I commend the noble Baroness for her enthusiasm. I will give way in just a moment. I would like the ordinary men and women of this country to be able to say, “It is legally all right; I am not involved in hatred of any sort if I talk about a traditional marriage between a man and a woman or if I talk about a same-sex marriage between two men or two women”. The Bill needs to reassure people that they can state what is factually the case and not have their jobs or reputations put at risk because somebody interprets this legislation in the way that race and religious hatred legislation has been interpreted thus far.
My Lords, my noble friend will have heard the exception taken by a number of our noble friends and others to the term “traditional marriage”. The term “same-sex marriage” immediately identifies what the difference is. However, there are two well known terms in the history of the Church of England which do not carry any such connotations, each of which I think might appeal especially to the predilections of the two confronted parties—that is, “ancient” and “modern”. I do not know whether he would consider changing his proposed two terms at a later stage; I just put that in his mind.
I think not, because “ancient” and “modern” carry with them designations which are likely to complicate an already pretty complicated set of circumstances. I am just a simple Belfast boy and “traditional” and “same sex” seem to me to be a fair reflection. However, in the same spirit as that shown by the noble Lord, Lord Hylton, and my noble friend Lord Cormack, if somebody can find a better way to put in the Bill simple phrases that ordinary people can use to protect themselves against being charged with some sort of hatred, I would be very happy to consider that.
My Lords, I think I am right—I hope that the noble and right reverend Lord, Lord Carey, will correct me if I am wrong—that in an e-mail purporting to come from the noble and right reverend Lord, he described his own amendment as mischievous and dangerous. It was not I who used those words.
Attempts to create inequality in the Bill seem to be the sole object of these amendments. To create a separate term or register would be both divisive and unnecessary. I hope that noble Lords will think again and not press their amendments. I suspect that there is no appetite for them in the House.
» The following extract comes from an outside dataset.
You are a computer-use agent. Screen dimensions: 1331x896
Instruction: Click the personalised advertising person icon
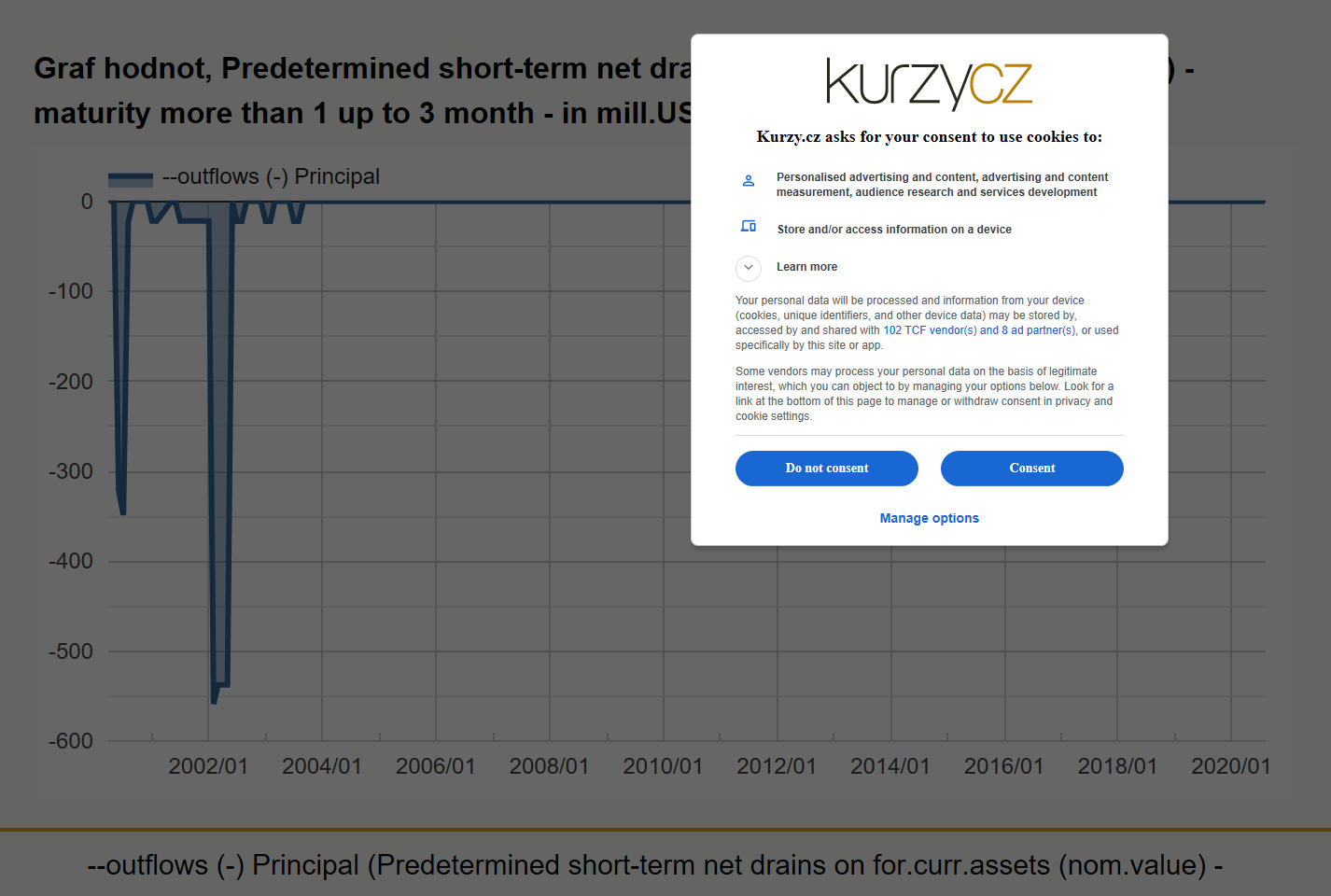(x=749, y=181)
Perhaps I may make a point to the noble Lord. The homosexual community has long been a minority in our society and has protested, understandably loudly, at being unfairly treated. He has just pointed out that those opposed to the Bill are now a minority. Could he not extend the same generosity that he expects, and try to reach an accommodation in that direction?
I will repeat what I said to the noble Lord, Lord Cormack. These two concepts are diametrically opposed. What the noble Lord wishes to happen is completely opposite to what I wish to happen. At some point, when two sets of rights are in conflict, these great Houses of Parliament have to decide which rights are pre-eminent. If there was a course of action that we could find that would satisfy and accommodate everybody, there is nobody in the House, on any side of the argument, who would not work night and day to find it. However, these concepts are opposed. Therefore, our job as a Parliament is to say which is pre-eminent, the first or the second. I suspect that the public and Members of this House—
The point I would make is that the Equality Act is shot through—I am sorry, I shall retract that. The Equality Act attracts a mass of legislation in which actions are taken against individuals who are said to be in breach of the Act. These amendments will put into statutory form the words,
“worthy of respect in a democratic society”.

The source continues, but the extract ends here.